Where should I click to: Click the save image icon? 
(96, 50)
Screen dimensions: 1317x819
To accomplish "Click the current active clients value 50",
::::::::::
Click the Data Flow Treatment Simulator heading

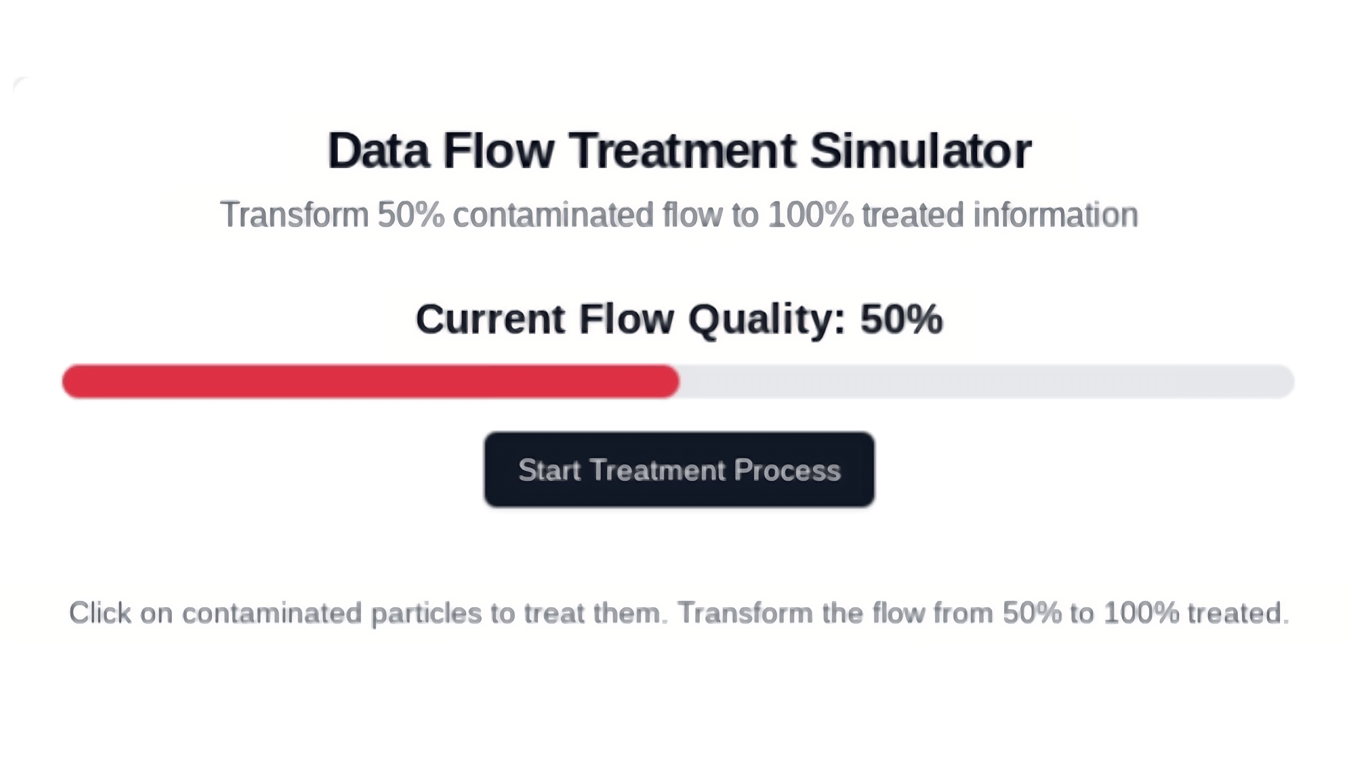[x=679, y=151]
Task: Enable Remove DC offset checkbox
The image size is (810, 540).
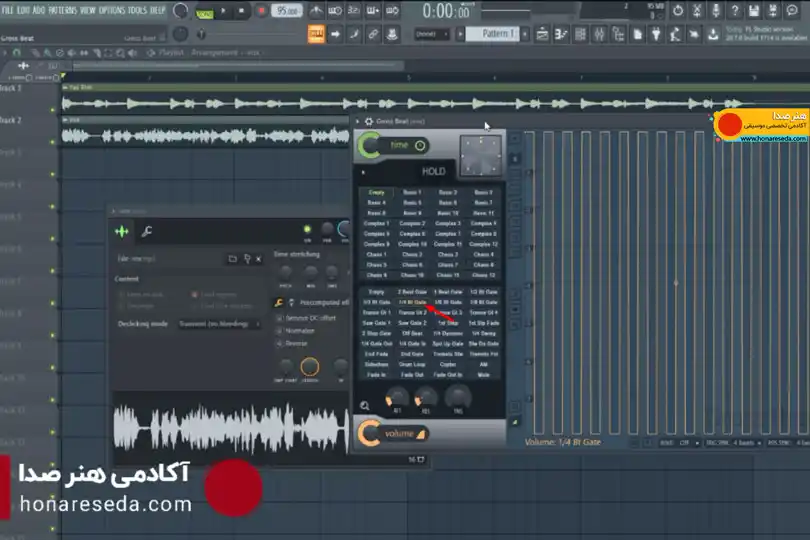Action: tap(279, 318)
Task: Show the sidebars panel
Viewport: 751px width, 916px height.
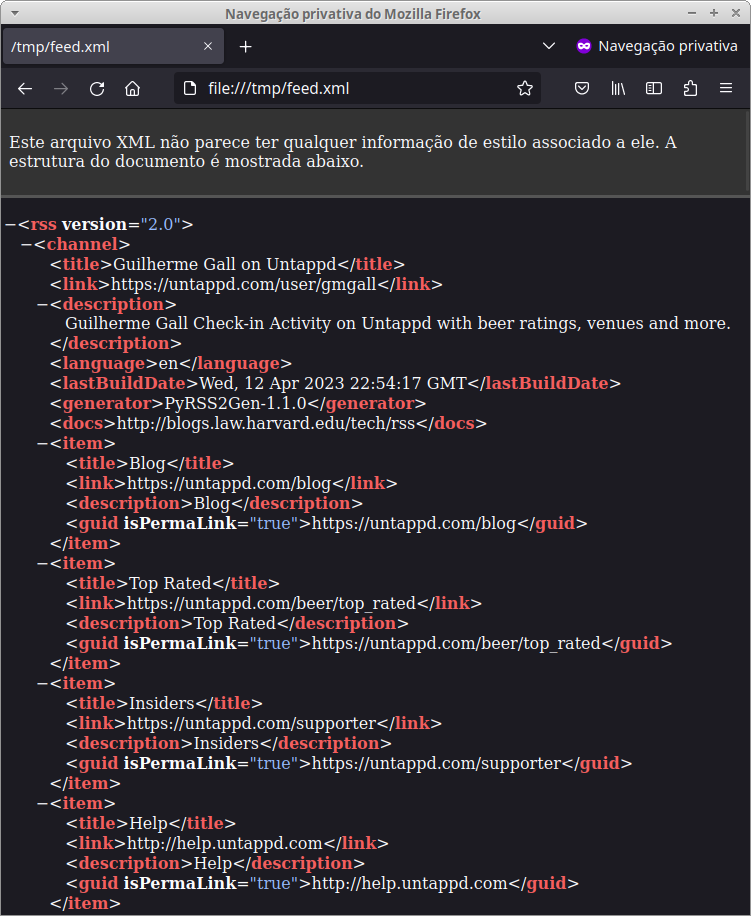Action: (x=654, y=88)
::::::::::
EXERCISE OBJECTIVE:
Rewrite the stretch above, from the line containing "Click the Data" through the line containing "Action: (x=654, y=88)", as a numbered list. Skip blank lines and leave the pictures out.

ANSWER TO THE EXERCISE:
1. Click the Data Flow Treatment Simulator heading
2. [x=679, y=151]
3. Task: Enable Remove DC offset checkbox
4. The image size is (810, 540).
5. Action: tap(279, 318)
6. Task: Show the sidebars panel
7. Viewport: 751px width, 916px height.
8. Action: (x=654, y=88)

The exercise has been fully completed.